Le pouvoir algérien s’apprête cette semaine à faire un pas en avant pour démontrer sa sincérité dans ce processus de dialogue qu’il souhaite amorcer avec les représentants de la société civile et la classe politique. Et pour ce faire, cette semaine la justice sera instruite de libérer de nombreux détenus d’opinion qui croupissent dans plusieurs prisons à travers le pays. Il s’agit des détenus placés sous mandat de dépôt après avoir interpellé par les services de sécurité pour avoir brandi des drapeaux amazighs. 

Hier, dimanche deux porteurs de drapeaux berbères ont été d’ores et déjà libérés à Chlef, a-t-on appris de plusieurs sources concordantes. Et cette semaine, plusieurs manifestants enfermés depuis plusieurs semaines devront retrouver la liberté à Alger et d’autres villes du pays. Selon nos sources, le nombre des détenus d’opinion est évalué à près de 180 personnes emprisonnés à travers le pays.

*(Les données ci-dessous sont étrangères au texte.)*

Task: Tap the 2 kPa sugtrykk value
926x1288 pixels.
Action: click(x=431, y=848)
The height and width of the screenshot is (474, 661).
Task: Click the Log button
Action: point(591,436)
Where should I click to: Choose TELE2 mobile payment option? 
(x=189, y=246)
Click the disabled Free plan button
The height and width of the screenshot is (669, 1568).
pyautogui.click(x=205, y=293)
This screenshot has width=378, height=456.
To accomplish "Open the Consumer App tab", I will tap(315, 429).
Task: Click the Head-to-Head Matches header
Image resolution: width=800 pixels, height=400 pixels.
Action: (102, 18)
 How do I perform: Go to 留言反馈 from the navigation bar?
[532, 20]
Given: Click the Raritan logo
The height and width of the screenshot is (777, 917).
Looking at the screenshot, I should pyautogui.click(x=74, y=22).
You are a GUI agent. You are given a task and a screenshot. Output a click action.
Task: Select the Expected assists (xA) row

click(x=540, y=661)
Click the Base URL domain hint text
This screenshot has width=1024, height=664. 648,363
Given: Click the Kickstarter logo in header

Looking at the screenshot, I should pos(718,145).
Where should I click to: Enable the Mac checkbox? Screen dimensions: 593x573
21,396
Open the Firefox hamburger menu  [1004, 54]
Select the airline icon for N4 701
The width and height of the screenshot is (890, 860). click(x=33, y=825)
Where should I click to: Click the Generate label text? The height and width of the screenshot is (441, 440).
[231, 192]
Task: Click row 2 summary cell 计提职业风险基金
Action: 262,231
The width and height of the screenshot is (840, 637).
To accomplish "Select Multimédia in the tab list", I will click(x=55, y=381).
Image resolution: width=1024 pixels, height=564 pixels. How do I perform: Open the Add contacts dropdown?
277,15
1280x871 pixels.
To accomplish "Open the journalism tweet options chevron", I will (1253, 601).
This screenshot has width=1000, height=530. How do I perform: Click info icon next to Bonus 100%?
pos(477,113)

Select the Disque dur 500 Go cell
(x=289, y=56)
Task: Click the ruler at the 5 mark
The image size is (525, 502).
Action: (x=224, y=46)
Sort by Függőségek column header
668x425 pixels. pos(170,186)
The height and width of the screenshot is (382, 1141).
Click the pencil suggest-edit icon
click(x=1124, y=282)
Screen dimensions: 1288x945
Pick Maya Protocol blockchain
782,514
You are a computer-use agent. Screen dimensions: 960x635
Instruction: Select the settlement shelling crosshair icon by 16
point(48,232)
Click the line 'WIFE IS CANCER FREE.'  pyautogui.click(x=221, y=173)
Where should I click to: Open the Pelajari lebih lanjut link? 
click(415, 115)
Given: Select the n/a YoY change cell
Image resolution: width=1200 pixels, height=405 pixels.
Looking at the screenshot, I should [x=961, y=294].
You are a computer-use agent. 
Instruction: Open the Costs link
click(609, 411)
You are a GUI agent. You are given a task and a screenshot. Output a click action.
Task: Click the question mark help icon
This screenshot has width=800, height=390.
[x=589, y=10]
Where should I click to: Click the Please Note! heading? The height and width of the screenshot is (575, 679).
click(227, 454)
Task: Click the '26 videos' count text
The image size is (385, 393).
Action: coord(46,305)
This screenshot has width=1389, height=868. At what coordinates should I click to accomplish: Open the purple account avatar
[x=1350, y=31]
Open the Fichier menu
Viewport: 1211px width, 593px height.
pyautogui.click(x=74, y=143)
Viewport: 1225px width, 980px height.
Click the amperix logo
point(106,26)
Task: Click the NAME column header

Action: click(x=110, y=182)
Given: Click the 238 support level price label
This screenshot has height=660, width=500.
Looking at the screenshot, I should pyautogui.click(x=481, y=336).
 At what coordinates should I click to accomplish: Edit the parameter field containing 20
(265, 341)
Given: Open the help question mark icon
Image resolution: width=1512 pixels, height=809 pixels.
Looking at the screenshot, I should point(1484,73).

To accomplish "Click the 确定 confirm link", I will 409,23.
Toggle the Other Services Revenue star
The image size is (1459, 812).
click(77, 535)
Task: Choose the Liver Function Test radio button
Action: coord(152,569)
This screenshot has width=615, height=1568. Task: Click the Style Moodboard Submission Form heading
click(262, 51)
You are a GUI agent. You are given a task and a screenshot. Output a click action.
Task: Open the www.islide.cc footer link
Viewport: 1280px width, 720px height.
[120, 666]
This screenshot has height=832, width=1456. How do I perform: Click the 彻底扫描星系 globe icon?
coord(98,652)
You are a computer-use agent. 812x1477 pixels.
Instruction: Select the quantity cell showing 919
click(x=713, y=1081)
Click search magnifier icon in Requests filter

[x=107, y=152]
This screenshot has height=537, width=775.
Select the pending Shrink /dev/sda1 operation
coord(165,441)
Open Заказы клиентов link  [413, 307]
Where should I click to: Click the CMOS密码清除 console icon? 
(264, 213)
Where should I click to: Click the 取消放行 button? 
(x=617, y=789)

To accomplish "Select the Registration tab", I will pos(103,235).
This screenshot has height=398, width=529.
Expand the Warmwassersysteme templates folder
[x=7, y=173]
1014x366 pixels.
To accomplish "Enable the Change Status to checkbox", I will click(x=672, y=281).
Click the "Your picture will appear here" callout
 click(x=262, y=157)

D’après nos sources, la libération de tous ces détenus sera accélérée au cours de cette semaine. Le pouvoir algérien négociera, ensuite, la libération des détenus politiques comme le Moudjahid Lakhder Bouregaâ, Louisa Hanoune ou le général Ali Ghediri ex-candidat à l’élection présidentielle d’avril 2019, attestent nos sources. Mais, pour l’heure, aucun agenda n’a été fixé pour déterminer les dates de leur libération.